Surgeons are not always forthcoming about industry support, even though it is required. In a 2018 analysis published in Annals of Surgery, investigators reported that the authors of robotic surgery studies did not consistently report payments from Intuitive Surgical in published articles, based on a comparison with the Open Payments database (Ann Surg 2018;268[1]:86-92). “As long as people are open about industry support, I think it’s fine. But they need to be open about it,” Dr. Petro said.
Industry support is critical for the development of new technologies and the training of surgeons, said Edward Felix, MD, a retired private practice surgeon in California. An early adopter of laparoscopy for hernia repair, he has become convinced of the robot’s value after initially criticizing the technology. Industry-supported training in robotic surgery has led to well-trained surgeons and prevented some of the errors of the laparoscopic era, he said. “In the early days of laparoscopy, there was no real mentoring and there were no restraints.
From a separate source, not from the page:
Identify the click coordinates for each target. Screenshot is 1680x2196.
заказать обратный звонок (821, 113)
That’s why I think it took 25 years for laparoscopic hernia repair to take off,” he said.
Dr. Orenstein said a paradigm shift has occurred in modern medicine, moving away from traditional publishing to more hands-on learning. Industry-sponsored courses are essential for developing advanced surgical skills for new techniques and technology. “They’re becoming more popular,” he said, acknowledging that there is a potential for bias because courses are industry sponsored. “But I think surgeons make a concerted effort to be up front and honest with our surgical education and teaching,” he said.
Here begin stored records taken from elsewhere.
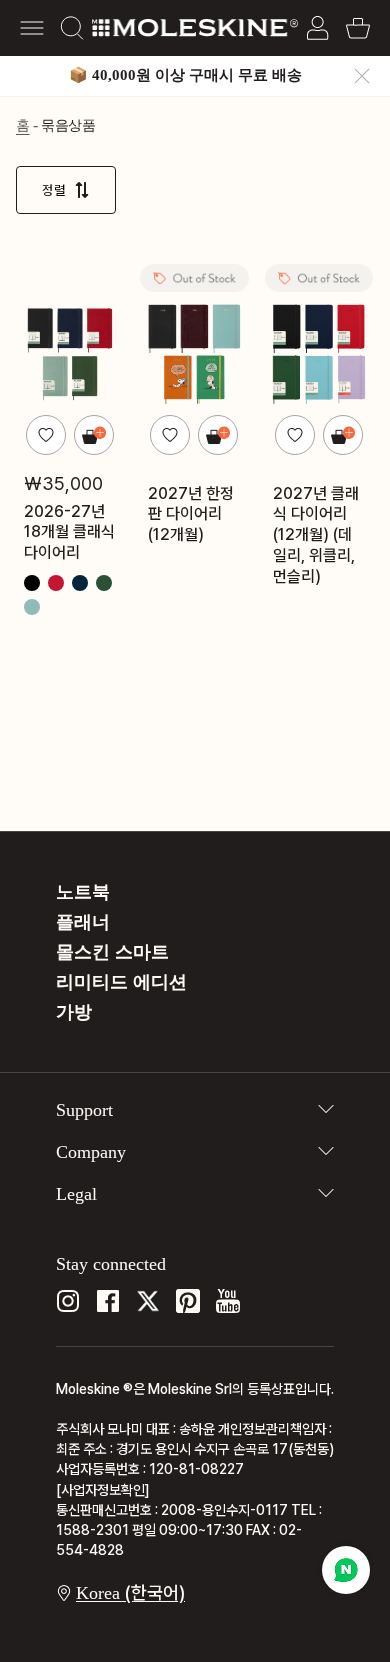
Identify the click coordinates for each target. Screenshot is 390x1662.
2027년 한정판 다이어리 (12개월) (191, 513)
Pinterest (188, 1301)
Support (84, 1110)
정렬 (54, 190)
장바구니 (358, 28)
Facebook (108, 1301)
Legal (76, 1194)
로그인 (318, 28)
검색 (72, 28)
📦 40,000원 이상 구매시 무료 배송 (185, 75)
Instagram (68, 1301)
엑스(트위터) (148, 1301)
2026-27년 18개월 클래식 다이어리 (69, 531)
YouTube (228, 1301)
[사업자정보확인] (103, 1490)
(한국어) (130, 1592)
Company (91, 1152)
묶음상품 (68, 125)
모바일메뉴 (32, 28)
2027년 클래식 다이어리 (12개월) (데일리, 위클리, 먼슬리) (316, 534)
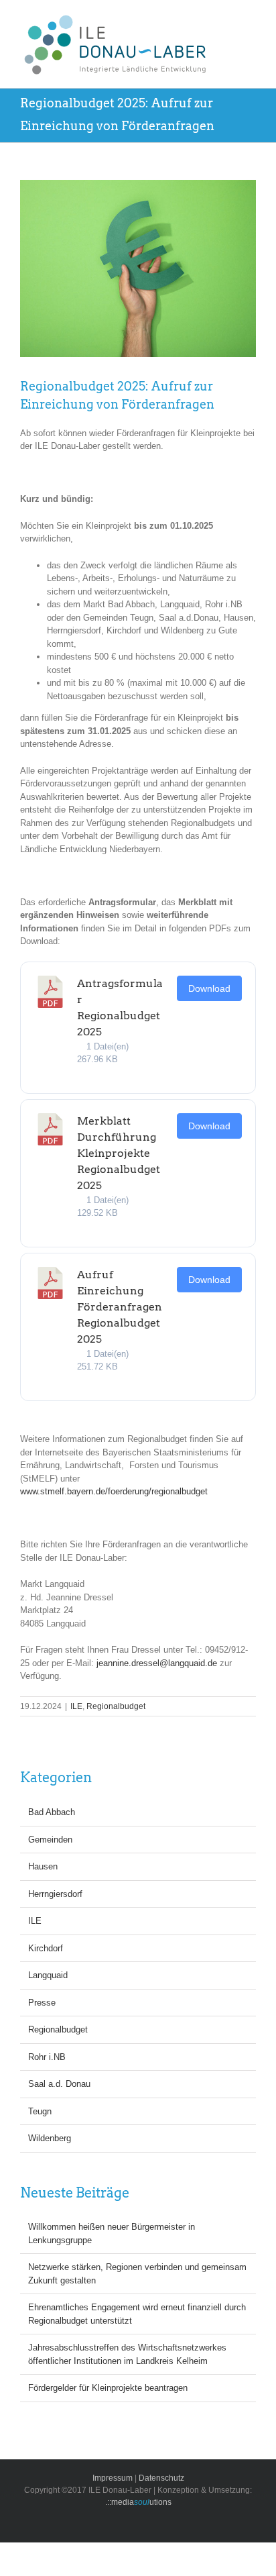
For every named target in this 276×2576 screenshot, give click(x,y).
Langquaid (48, 1975)
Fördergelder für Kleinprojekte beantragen (108, 2388)
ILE (76, 1706)
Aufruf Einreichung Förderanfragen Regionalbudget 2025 (119, 1306)
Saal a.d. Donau (59, 2084)
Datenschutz (161, 2478)
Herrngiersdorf (55, 1894)
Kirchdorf (45, 1948)
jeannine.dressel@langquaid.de (156, 1663)
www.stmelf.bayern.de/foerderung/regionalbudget (114, 1491)
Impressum (112, 2478)
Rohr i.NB (47, 2057)
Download (209, 988)
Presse (42, 2003)
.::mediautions (138, 2502)
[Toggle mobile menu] (261, 20)
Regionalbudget (115, 1706)
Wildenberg (49, 2138)
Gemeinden (50, 1840)
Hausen (43, 1866)
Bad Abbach (51, 1812)
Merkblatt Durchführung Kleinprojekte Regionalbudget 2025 (118, 1153)
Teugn (40, 2111)
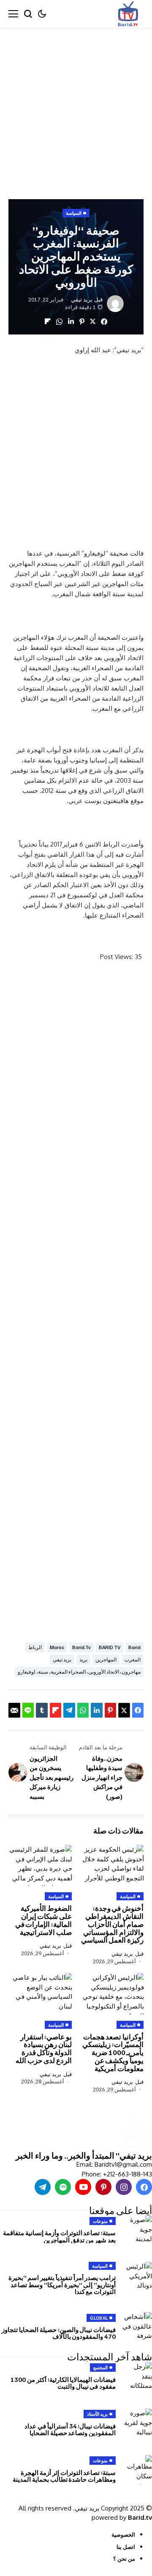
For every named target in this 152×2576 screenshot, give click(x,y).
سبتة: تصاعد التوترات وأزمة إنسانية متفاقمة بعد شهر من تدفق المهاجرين (59, 2236)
Surgeons Tracking Their Outcomes
Dr. Prabhu believes surgeons need to track, present and publish their experiences with new technology. If they don’t want to participate in RCTs, they should contribute to registries, which can help demonstrate where the robot has value, she said. She noted that sharing information on social media is not enough.
“I do think [contributing data] is part of your responsibility, particularly if that’s something that you want to keep offering to patients,” she said. “The best thing that we can do is educate ourselves as to what’s out there, critically appraise it and decide how to use it.”
Dr. Warren believes it is only a matter of time before the published literature reflects what surgeons claim the robot can do. He said as more surgeons gain experience with the robot and publish more results, the advantages will become evident.
However, that won’t occur without more data from surgeons about what is happening in their practices, Dr. Warren cautioned. “Those of us who are out there preaching the robotic technique and the benefits of this new approach, we have an obligation to review our results, talk about our results, track those results, and hopefully to publish those results,” he said.
Dr. Ballecer is a consultant for Intuitive Surgical and Medtronic. Dr. Felix receives speaking fees from Medtronic. Dr. Novitsky is a consultant and proctor for Intuitive Surgical; a consultant for BD Interventional; and has received grants from Intuitive Surgical. Dr. Orenstein is an instructor and consultant and serves on the advisory board of BD Bard; an instructor for Intuitive Surgical; an instructor and consultant for LifeCell/Allergan; and a consultant for Polynovo. Dr. Petro is the recipient of a 2020 SAGES Robotic Research Grant. Dr. Prahbu has received consulting fees from CMR Surgical and Verb Surgical, as well as speaker fees and research support to the Cleveland Clinic from Intuitive Surgical. Dr. Warren has received honoraria from Intuitive Surgical for speaking and teaching.